Often when you can ping a machine, but cannot telnet in or finger a user
(due to an immediately dropped connection, or a connection that is
accepted but no result is ever output, but usually not due to
"Connection refused"), that's a matter of one of the following having
gone wrong:
All of VM being fully used up, which messes up fork+exec
A hard disk or filesystem having problems preventing a coherent view of files to fork+exec. This can
be a matter of what's on the disk being bad, or a memory-resident data structure in the kernel having
become corrupted.
A good way to test for these conditions (not flawless, but decent) is to
try talking to services that are not always memory resident, and some
services that are always memory resident, and comparing the
results. Not that there are two kinds of "memory" of interest here:
physical memory, and virtual memory. The general flow of
this procedure is:
Connect to some services that are normally not always memory resident
Connect to some services that are normally always memory resident
Compare the results: if the "not normally always memory resident services" have problems, but the
"normally always memory resident" services do not, then you probably have one of the two problems
identified above: all of VM is full, or a disk or filesystem is having problems.

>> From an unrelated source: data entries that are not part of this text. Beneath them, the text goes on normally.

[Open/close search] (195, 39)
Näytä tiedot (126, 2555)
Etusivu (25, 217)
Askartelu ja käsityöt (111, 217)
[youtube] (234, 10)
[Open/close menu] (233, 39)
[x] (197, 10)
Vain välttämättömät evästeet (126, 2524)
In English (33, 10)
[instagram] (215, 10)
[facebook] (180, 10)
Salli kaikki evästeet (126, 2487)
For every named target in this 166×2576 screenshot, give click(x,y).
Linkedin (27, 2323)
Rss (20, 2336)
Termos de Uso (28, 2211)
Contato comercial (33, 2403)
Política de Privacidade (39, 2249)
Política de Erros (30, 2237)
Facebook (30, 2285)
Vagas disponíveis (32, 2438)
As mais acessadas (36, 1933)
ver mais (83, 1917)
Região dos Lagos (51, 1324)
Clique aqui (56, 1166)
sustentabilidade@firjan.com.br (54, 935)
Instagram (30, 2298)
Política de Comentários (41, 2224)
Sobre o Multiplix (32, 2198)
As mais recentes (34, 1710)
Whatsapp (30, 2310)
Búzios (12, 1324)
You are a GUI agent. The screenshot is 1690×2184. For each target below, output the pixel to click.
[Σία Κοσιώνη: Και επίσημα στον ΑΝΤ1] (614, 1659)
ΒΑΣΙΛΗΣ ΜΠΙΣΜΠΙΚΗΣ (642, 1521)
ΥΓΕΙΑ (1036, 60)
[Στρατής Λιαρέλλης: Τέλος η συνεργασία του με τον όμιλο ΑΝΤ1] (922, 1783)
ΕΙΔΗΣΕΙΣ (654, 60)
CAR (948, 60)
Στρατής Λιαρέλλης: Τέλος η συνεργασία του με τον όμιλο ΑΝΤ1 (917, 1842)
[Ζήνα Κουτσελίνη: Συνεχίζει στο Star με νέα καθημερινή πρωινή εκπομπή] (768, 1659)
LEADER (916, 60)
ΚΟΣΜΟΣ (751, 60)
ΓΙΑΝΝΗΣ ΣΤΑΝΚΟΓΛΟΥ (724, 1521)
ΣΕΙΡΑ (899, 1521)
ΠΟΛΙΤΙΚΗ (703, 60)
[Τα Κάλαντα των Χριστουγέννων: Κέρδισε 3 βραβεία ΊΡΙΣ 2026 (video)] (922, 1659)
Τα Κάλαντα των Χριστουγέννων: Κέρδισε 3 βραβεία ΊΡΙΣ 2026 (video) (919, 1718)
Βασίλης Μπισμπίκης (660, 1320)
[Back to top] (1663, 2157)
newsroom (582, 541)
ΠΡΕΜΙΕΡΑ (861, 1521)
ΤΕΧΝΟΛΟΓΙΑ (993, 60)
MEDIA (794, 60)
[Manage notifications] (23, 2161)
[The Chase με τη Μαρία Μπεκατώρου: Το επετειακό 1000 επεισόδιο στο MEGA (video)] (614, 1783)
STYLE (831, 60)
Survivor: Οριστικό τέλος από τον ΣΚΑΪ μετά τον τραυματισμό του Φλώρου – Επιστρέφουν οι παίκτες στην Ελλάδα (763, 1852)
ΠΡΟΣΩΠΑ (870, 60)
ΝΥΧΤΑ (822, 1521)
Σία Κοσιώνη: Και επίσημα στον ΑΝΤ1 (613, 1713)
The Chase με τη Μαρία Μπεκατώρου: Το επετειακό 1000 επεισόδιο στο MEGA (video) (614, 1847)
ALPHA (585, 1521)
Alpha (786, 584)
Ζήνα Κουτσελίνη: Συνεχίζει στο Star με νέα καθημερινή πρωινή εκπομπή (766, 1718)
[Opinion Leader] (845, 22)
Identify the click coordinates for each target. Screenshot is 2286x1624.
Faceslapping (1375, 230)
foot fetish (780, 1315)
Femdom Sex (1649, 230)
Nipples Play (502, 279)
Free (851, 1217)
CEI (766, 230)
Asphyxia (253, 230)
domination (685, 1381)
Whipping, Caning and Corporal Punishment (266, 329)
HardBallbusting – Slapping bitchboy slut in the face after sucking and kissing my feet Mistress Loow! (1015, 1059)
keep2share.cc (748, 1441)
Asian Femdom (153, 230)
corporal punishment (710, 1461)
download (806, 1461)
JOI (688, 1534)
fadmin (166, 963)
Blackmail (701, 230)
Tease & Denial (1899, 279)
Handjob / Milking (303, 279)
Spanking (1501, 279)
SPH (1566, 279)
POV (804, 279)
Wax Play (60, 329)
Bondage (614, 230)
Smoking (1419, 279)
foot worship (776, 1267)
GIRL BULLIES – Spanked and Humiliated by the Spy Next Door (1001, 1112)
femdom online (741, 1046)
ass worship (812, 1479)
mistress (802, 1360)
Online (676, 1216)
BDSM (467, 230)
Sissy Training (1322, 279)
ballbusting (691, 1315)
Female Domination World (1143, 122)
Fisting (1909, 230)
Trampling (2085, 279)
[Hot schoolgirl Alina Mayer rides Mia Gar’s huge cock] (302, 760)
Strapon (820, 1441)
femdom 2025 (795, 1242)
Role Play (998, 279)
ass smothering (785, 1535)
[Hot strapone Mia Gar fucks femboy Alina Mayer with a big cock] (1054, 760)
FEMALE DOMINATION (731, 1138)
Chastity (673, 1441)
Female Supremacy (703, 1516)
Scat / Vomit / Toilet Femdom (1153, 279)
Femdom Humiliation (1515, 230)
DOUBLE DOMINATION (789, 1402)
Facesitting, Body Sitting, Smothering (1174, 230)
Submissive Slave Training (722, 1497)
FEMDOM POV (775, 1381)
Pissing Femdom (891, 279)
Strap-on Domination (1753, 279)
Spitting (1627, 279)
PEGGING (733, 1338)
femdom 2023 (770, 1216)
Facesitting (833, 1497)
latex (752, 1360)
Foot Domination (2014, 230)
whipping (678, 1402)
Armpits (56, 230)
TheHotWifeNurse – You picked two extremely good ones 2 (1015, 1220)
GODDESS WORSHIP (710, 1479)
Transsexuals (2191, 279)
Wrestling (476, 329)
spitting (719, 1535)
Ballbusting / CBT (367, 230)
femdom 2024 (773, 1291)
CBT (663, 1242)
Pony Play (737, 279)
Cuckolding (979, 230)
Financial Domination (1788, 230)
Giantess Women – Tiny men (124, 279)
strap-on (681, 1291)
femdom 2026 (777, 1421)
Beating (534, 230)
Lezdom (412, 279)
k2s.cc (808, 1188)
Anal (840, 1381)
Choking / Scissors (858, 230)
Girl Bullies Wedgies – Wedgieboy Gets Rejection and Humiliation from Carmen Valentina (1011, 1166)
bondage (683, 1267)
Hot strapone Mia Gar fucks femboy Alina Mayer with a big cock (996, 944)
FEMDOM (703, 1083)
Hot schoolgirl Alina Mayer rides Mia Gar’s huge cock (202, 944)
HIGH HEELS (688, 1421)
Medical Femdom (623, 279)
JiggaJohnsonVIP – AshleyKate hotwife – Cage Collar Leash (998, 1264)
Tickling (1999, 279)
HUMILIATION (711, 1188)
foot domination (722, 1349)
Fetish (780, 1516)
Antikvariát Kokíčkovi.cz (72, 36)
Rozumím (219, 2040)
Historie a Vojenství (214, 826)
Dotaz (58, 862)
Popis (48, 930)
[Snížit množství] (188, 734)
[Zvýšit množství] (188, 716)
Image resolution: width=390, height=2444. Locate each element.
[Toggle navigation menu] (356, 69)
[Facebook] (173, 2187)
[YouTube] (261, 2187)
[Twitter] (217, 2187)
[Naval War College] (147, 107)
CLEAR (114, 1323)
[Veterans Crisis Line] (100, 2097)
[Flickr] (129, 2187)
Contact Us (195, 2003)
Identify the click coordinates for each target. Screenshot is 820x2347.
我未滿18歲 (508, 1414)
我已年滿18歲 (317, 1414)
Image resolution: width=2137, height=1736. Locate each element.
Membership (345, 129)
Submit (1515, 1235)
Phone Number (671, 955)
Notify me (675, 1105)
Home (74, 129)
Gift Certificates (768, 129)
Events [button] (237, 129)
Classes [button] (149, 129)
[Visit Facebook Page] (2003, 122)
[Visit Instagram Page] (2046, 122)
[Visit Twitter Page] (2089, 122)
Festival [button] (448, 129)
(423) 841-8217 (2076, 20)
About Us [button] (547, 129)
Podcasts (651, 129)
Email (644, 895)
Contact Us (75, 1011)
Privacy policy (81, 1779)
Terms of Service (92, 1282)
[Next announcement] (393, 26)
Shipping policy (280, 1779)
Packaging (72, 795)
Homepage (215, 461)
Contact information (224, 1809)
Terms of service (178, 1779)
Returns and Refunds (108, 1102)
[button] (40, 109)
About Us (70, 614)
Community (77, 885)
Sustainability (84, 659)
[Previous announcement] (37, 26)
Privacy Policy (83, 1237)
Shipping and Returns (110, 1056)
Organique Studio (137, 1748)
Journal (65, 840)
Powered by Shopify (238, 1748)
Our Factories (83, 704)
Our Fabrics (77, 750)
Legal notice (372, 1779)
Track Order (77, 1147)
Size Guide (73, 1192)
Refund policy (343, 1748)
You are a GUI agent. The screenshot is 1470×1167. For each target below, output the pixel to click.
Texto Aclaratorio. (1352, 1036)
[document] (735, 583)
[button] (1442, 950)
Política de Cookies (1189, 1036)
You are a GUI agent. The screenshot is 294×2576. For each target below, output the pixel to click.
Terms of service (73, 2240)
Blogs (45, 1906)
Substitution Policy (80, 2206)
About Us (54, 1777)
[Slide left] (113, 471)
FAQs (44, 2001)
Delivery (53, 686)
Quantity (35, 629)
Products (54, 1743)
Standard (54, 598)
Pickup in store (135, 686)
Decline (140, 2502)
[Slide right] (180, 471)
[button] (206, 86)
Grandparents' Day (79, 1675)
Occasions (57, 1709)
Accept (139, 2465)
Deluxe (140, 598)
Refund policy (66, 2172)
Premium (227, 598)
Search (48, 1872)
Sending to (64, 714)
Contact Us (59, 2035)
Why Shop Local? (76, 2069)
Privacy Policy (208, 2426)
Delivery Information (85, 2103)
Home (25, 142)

For example, your typical "nowait" inetd-launched service should be something that always forks+exec's for each
service request, hence they are good for testing services that are not always memory resident. Examples of these
kinds of tests are:
telnet hostname
finger @hostname
For examples of things that aren't fork+exec'd for each service request, usually sendmail can give a banner without
forking and exec'ing (unless you've hung it off of inetd, which is uncommon), and also usually (always?) rpcbind
and/or portmap will be virtual memory resident without any fork+exec'ing, so they make good test cases for
something that is always memory resident. Please note that sendmail will commonly (always?) fork+exec to actually
process a mail message, so it's best not to do the whole "HELO/RCPT TO/MAIL FROM/DATA/." thing, and just stick to
"quit". Examples of such tests are:
telnet hostname 25 (followed by "quit" to get out)
rpcinfo -p hostname
If the fork+exec'ing services (telnet, finger) are getting stuck or dropping connections
right away, but not giving "Connection refused" (which is usually indicative of a daemon that isn't configured to start up via inetd,
an inetd that has died, or in rare cases a SYN flood attack), but the always-memory-resident services aren't (sendmail to an extent,
rpcbind/portmap), you probably have a failure to fork+exec on your system, which often goes back to
reasons #1 and #2 described above.
Another informative test, is of course to install fallback-reboot, and see if it brings up a banner OK with something
like:
telnet hostname 3002
fallback-reboot mlockall()'s (or the equivalent) itself into physical memory, not
virtual memory, so checking it for a banner is a little better test than
checking sendmail and rpcbind/portmap, because sendmail or
rpcbind/portmap are more likely to have trouble due to being unable to demand
page or swap in part of themselves from the disk-based part of virtual
memory (actually it's the kernel that does this on their behalf, but you get the idea). Now of course, if your kernel has
pageable regions, and mlockall() (or similar) doesn't lock those down too (I doubt it will, but I cannot rule out the
possibility), then you could still get a fallback-reboot that doesn't bring up a banner due to the kernel failing to
demand page from swap space.